These problems are often complicated by the high dimensionality of the data and, in the case of inverse problems, by the computational complexity of the PDE-based forward modeling operators. The primary goal of our research in this area is to develop new computational methods, typically involving generative models, in order to mitigate some of these challenges. In the following section, we will briefly summarize our main contributions.

### Generative Adversarial Networks^{1}

Our main goal is to train convolutional neural networks (CNNs), \(\mathcal{G}_{\theta}: \mathcal{X} \rightarrow \mathcal{Y}\), to map unprocessed data, \(\mathcal{X}\), to processed data, \(\mathcal{Y}\). We accomplish this by estimating the networks weights, collected in the vector \(\boldsymbol{\theta}\), from training examples consisting of pairs unprocessed and processed data. Examples of processed data include wavefield reconstruction from missing traces, surface-related multiple elimination, and numerical dispersion removal.

To obtain the best performance, we use generative adversarial networks (GANs, Goodfellow et al. (2014)), which involve the training of two competing networks, namely the *generator* network, \(\mathcal{G}_{\theta}\), and the *discriminator* network, \(\mathcal{D}_{\phi}\), parameterized by the weights \(\phi\). The task of the *discriminator* is to discern between samples of processed data and samples from the generator obtained by mapping unprocessed data to “processed” data. The task of the *generator* is to fool the *discriminator*. As these two network perfect their game, the *generator* will produce samples that can not be discerned from truly processed data.

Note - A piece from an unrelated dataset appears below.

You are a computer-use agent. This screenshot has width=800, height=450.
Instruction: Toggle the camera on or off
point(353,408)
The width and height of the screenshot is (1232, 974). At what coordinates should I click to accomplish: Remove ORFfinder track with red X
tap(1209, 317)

While training deep neural networks via this type of adversarial game is elegant, it can lead to instabilities during training and to disconnects between unprocessed and processed data since the discriminator is only trained to distinguish between real and fake irrespective whether the unprocessed input data and processed data are paired. To address both issues, we follow Mao et al. (2017) and Isola et al. (2017) and alternate between these two objectives: \[ \begin{equation} \begin{aligned} \min_{\boldsymbol{\theta}} &\ \mathop{\mathbb{E}}_{\mathbf{x}\sim p_X(\mathbf{x}),\, \mathbf{y}\sim p_Y(\mathbf{y})}\left [ \left (1-\mathcal{D}_{\phi} \left (\mathcal{G}_{\theta} (\mathbf{x}) \right) \right)^2 + \lambda \left \| \mathcal{G}_{\theta} (\mathbf{x})-\mathbf{y} \right \|_1 \right ] ,\\ \min_{\boldsymbol{\phi}} &\ \mathop{\mathbb{E}}_{\mathbf{x}\sim p_X(\mathbf{x}),\, \mathbf{y}\sim p_Y(\mathbf{y})} \left [ \left( \mathcal{D}_{\phi} \left (\mathcal{G}_{\theta}(\mathbf{x}) \right) \right)^2 \ + \left (1-\mathcal{D}_{\phi} \left (\mathbf{y} \right) \right)^2 \right ]. \end{aligned} \label{adversarial-training} \end{equation} \]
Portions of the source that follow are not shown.